Assignment =
Repeat the records below exactly, leaving out any pictures.

Information provided Start Marker

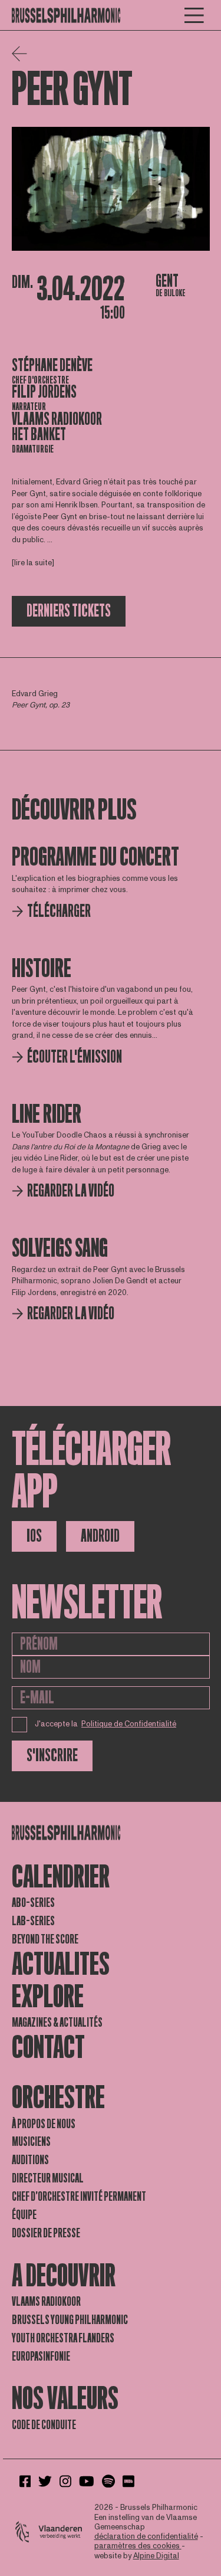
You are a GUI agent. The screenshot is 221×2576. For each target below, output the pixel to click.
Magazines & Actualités (57, 2022)
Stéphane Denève (52, 365)
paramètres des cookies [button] (138, 2546)
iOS (34, 1536)
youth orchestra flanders (63, 2338)
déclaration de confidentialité (146, 2536)
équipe (24, 2215)
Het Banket (39, 434)
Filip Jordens (44, 392)
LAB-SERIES (33, 1921)
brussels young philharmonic (70, 2320)
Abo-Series (33, 1903)
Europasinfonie (41, 2356)
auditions (30, 2160)
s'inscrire (52, 1755)
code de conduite (44, 2425)
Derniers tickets (69, 611)
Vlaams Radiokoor (57, 419)
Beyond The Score (45, 1939)
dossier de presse (46, 2233)
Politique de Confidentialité (128, 1724)
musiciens (31, 2142)
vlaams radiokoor (46, 2302)
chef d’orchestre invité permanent (79, 2197)
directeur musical (48, 2178)
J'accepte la (106, 1724)
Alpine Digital (156, 2556)
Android (100, 1536)
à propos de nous (43, 2124)
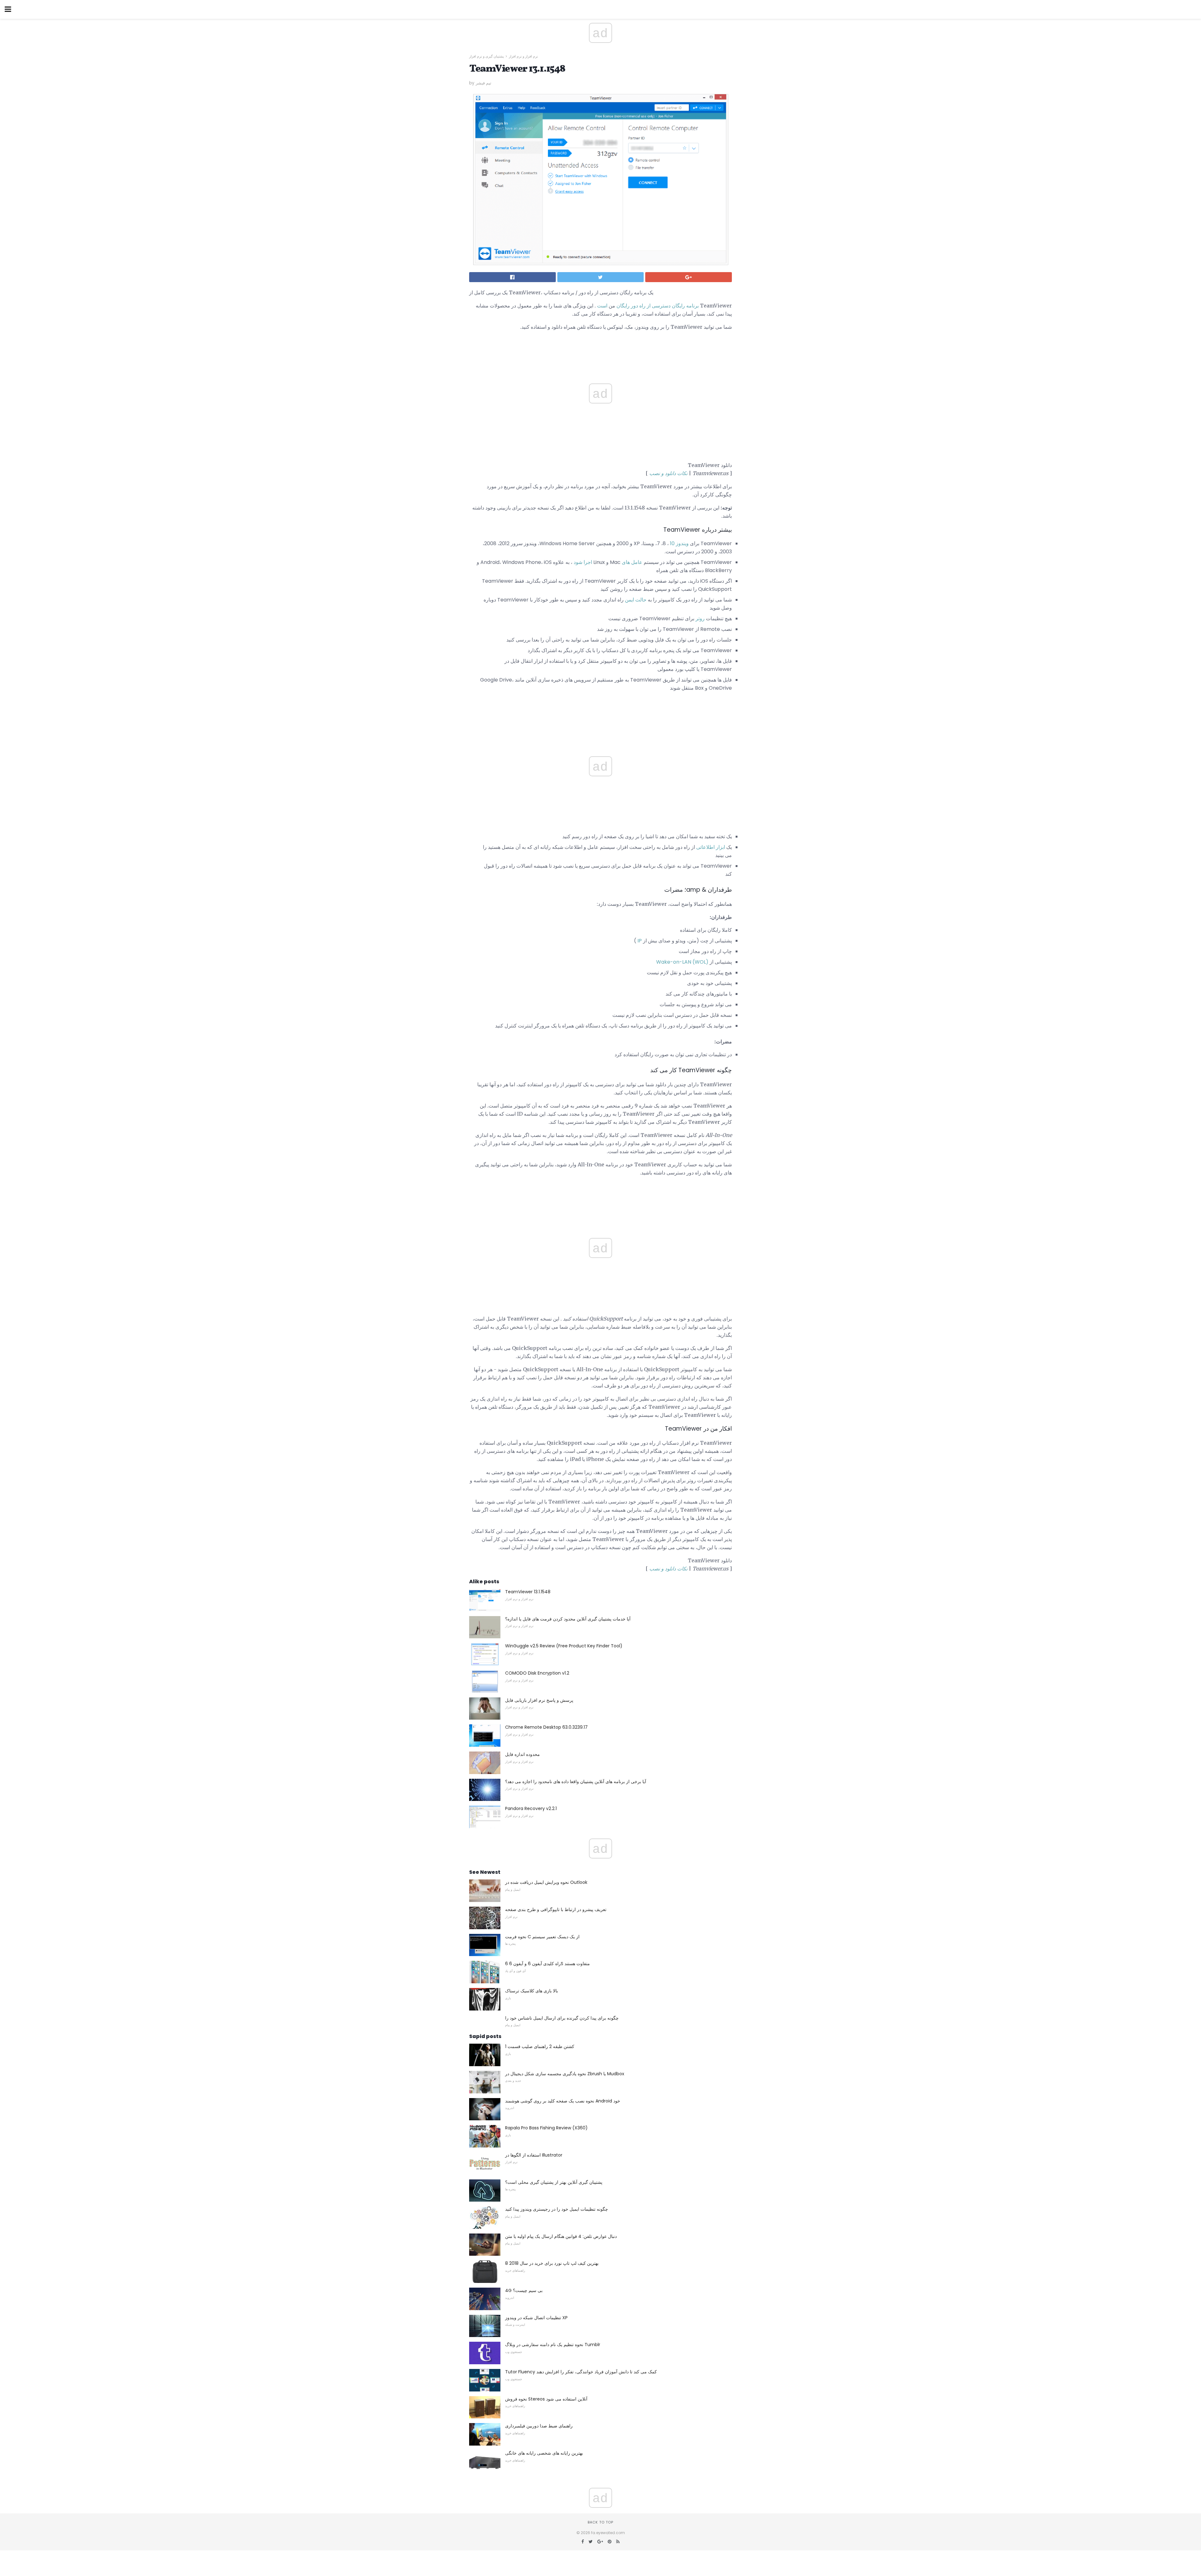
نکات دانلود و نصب (668, 473)
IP (639, 940)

Information provided End Marker

The answer =
You are a GUI agent. The screenshot is 221×2576. For each target below, output the pixel to click.
Magazines & Actualités (57, 2022)
Stéphane Denève (52, 365)
paramètres des cookies [button] (138, 2546)
iOS (34, 1536)
youth orchestra flanders (63, 2338)
déclaration de confidentialité (146, 2536)
équipe (24, 2215)
Het Banket (39, 434)
Filip Jordens (44, 392)
LAB-SERIES (33, 1921)
brussels young philharmonic (70, 2320)
Abo-Series (33, 1903)
Europasinfonie (41, 2356)
auditions (30, 2160)
s'inscrire (52, 1755)
code de conduite (44, 2425)
Derniers tickets (69, 611)
Vlaams Radiokoor (57, 419)
Beyond The Score (45, 1939)
dossier de presse (46, 2233)
Politique de Confidentialité (128, 1724)
musiciens (31, 2142)
vlaams radiokoor (46, 2302)
chef d’orchestre invité permanent (79, 2197)
directeur musical (48, 2178)
J'accepte la (106, 1724)
Alpine Digital (156, 2556)
Android (100, 1536)
à propos de nous (43, 2124)
نکات دانلود و نصب (668, 473)
IP (639, 940)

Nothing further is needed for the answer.